Official data revealed on Wednesday by Statistics Portugal showed the country’s unemployment rate fell to 11.9 percent in this year’s second quarter. It was a 1.8-percentage points drop from the previous quarter.
According to Portuguese online newspaper Observador, it was the lowest level since the fourth quarter of 2010; although at that time the unemployment rate in Portugal was calculated in a different way.
The second-quarter joblessness rate was also the lowest since the troika – the tripartite committee led by the European Commission with the European Central Bank and the International Monetary Fund for bailouts of European Union member states – intervened in Portugal in 2011, Portuguese newspaper Público noted.
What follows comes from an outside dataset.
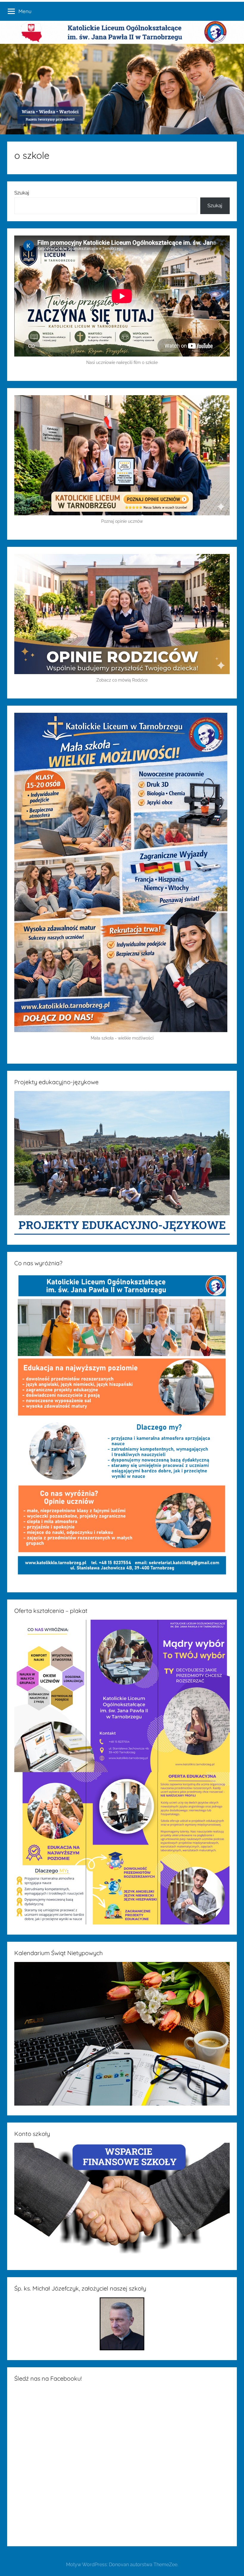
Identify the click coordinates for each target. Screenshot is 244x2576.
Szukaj (21, 193)
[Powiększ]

At that time, the media outlet added, Portugal’s unemployment rate was 12.1 percent.
“The thanks for job creation belongs to companies; to the private sector,” Portugal’s Minister of Economy, Pires de Lima, said, in reaction to the latest statistics, as quoted by Portuguese commercial radio service TSF.
The Minister stressed that while the nation could not view the numbers “euphorically” they were “a sign of hope for the Portuguese people”.
According to the data released by Statistics Portugal, there were 38,000 fewer unemployed people in the second quarter than when the troika entered Portugal. But “the number of jobs is still substantially inferior,” to the tally that existed before the crisis, Público added.
Público also noted that the data from the statistics bureau did not take into account seasonal effects on employment. The second quarter of each year, the newspaper argued, usually benefits from temporary jobs created for summer work.